The tools are just that tools. Used for identification, interpretation, entry and exit strategies, and the statistical probability that the outcome will be as anticipated. If you are using fundamental analysis to determine the best entry and exit from a position and are successful with it, God love you. I never could. My pad was much too big to keep track of that even upstairs when I had to hang a number on say 250M Genetech AON, State of Whisky Teachers, probably gets bigger, hasn't been shopped. (yeah right) My first look was to TA charts for support, second would be to my orders, and third would be how bad do we want the biz Mr. Managing Director sir? This does not mean for one second I wasn't aware that they were to report earnings the next morning. Certainly not. Again, the point being, is different tools are for different strategies, different tools different markets and issues. There is NO real right or wrong way, just right or wrong application and interpretation. But I can assure you, if one is not having success with a certain method, or series of indicators, the answer most probably does not lie in obtaining a bigger hammer. But most likely in asking oneself the question, "What business am I in?"
As the answers to the question reveal themselves, and one develops a degree of confidence and it translates into successful transactions a diligent watch must be kept. As the nature of the markets is change, the very nature of business itself is change.
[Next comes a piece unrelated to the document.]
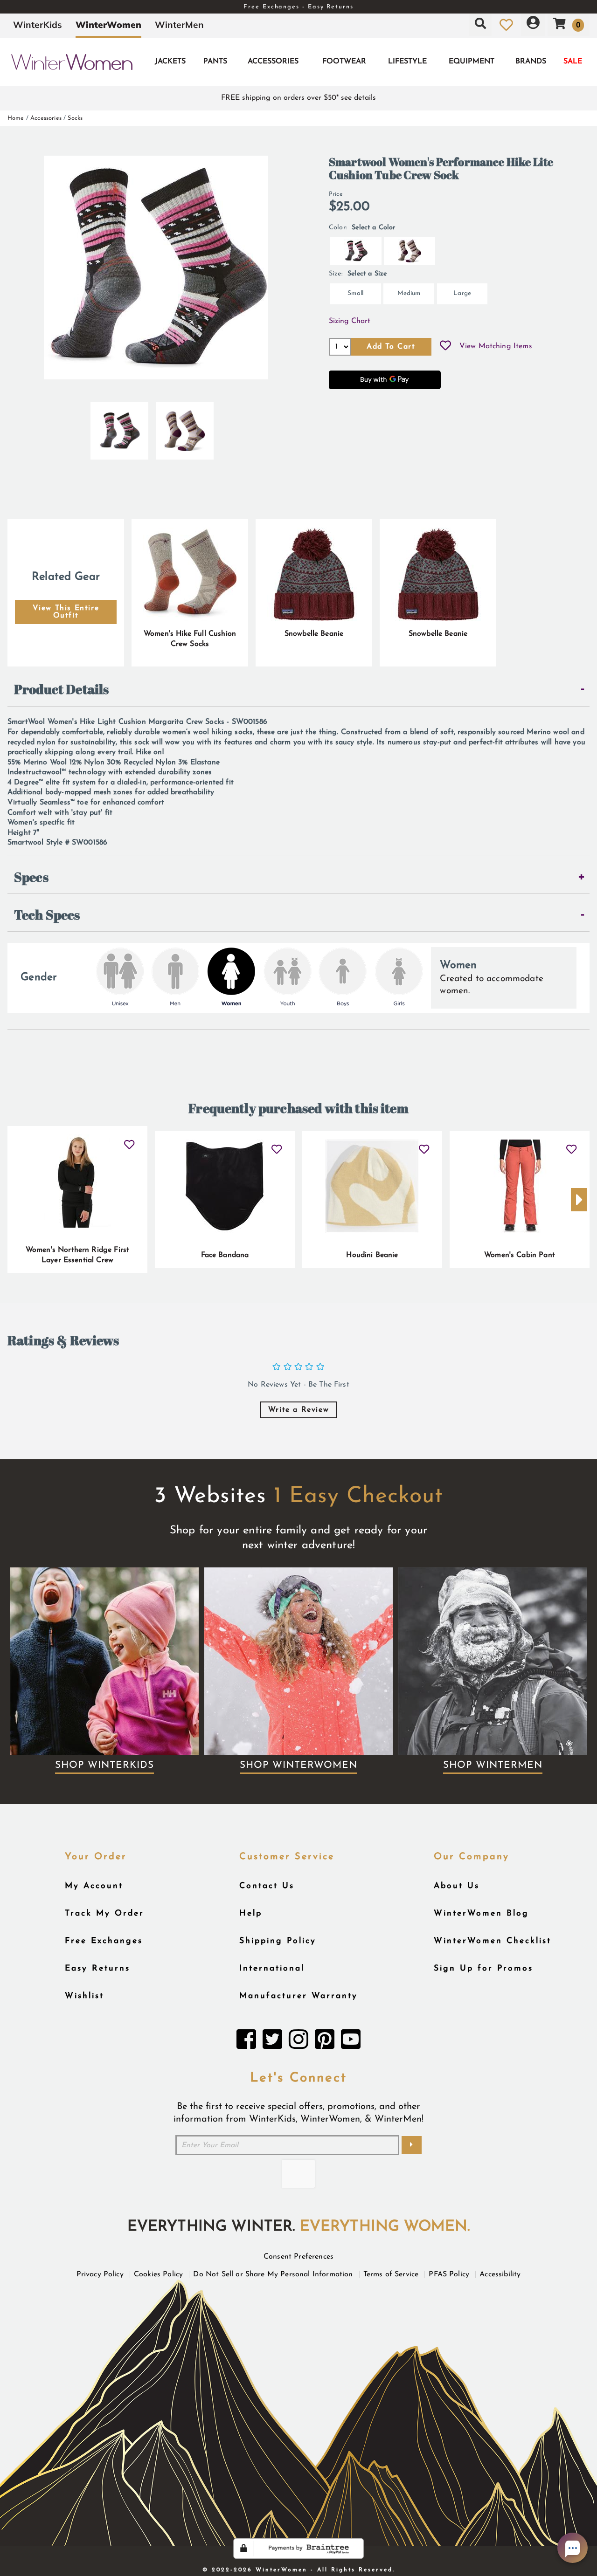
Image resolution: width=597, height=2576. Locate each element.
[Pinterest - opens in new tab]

Sometimes large sometimes small. But all too frequently enough to skew our anticipated results. And as is the nature of markets and certain trades, they tend to die. Or sometimes a certain method of analysis is successful not because of its brilliance, but its majority. It is also the nature of everything traded in the world to have a benchmark of what it prices itself off of. This relationship can be from when the vehicle was introduced, or as in the case of hedges, from an item it best correlated to. These elements are constantly changing. And I can think of no better example of when I began in the industry when stocks were priced off of dividend yield.
Nothing is new, nothing stays exactly the same. What business am I in?